A festival that featured historic reenactments brought the ancient Roman era back to life this month near a sleepy village in southern Romania, evoking a time when the area was part of the easternmost Dacian provinces of the Roman Empire.
In a field close to the village of Resca, local residents watched the costumed reenactors with amusement, fascination and pride. Many identify with the ancient tribes that raided the outer borders of the Roman Empire, triggering what became known as Emperor Trajan's Dacian Wars.
“I come here because this is what flows through my veins, the Dacian blood!” said Edi Schneider, a retired coal miner-turned sculptor who describes himself as a “free Dacian.”
The area around Resca remains strategically important. These days, it hosts a US missile defense site as the war rages in neighboring Ukraine.

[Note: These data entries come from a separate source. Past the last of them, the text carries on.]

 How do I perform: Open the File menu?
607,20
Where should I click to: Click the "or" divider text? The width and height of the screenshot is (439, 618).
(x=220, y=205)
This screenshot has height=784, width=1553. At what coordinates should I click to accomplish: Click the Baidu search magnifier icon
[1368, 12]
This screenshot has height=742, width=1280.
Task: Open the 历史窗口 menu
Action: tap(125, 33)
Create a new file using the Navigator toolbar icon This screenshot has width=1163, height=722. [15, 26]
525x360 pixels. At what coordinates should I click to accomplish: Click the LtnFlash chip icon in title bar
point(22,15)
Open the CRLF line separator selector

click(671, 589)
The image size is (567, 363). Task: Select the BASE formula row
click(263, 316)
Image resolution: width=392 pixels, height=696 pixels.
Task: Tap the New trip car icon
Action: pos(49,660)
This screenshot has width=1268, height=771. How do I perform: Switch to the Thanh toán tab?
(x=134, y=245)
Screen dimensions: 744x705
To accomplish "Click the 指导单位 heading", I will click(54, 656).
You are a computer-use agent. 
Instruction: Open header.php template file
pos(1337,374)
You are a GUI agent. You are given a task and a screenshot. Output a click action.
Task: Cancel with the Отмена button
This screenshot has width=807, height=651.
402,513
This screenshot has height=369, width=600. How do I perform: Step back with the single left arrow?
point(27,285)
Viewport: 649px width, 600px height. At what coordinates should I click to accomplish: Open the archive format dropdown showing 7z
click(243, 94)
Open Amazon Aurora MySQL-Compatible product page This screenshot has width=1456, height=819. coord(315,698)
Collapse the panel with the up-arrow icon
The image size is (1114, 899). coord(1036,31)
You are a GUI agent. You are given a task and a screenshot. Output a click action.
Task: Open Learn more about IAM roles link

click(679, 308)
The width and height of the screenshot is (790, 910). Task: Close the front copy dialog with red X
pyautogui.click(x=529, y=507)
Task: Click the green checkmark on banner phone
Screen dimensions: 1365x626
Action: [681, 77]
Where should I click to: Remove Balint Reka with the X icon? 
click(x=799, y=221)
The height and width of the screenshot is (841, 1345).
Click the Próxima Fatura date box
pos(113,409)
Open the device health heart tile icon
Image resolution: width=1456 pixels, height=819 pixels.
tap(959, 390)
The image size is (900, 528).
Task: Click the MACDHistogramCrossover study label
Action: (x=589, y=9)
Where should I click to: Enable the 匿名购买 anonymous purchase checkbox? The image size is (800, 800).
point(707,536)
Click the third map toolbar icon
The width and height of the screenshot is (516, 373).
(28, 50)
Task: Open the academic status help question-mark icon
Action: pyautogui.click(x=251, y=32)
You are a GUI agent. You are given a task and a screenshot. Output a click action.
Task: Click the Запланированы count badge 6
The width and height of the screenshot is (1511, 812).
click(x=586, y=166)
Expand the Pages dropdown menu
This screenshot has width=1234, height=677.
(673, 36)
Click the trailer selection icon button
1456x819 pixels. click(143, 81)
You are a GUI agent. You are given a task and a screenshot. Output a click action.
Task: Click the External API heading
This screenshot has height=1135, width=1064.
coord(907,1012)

For the festival organizers, the main purpose of the annual gathering is to promote local cultural heritage and to educate people about historical facts. Experts see an over-glorification of the Dacians as freedom fighters and heroes, which has fueled nationalism among ordinary Romanians.
Sticking to the facts meant showing that the Romans won the two Dacian wars. This came as a disappointment to many of the onlookers who cheered for the Dacians throughout the reenacted epic clashes between the ancient enemies.
Catalin Draghici, a historian and coordinator of Historia Renascita, a group that organizes reenactments from pre-Roman and Roman times in Romania, described the festival near Resca as a "practical history lesson.”
The festival's organizers were faithful to other details, including the color and shapes of the Roman shields, weapons and helmets. The participants depicting the Dacian tribes covered themselves in animal furs as they gathered around fires.
The reenactors didn't hold back in fulfilling their roles. One man fell into a small river while fighting — and seemed to enjoy it. For Schneider, a trip to the past was a good way also to release the stress of modern living.
“It’s beautiful," he said. “You disconnect from everything that happens in the real world, in the urban jungle.”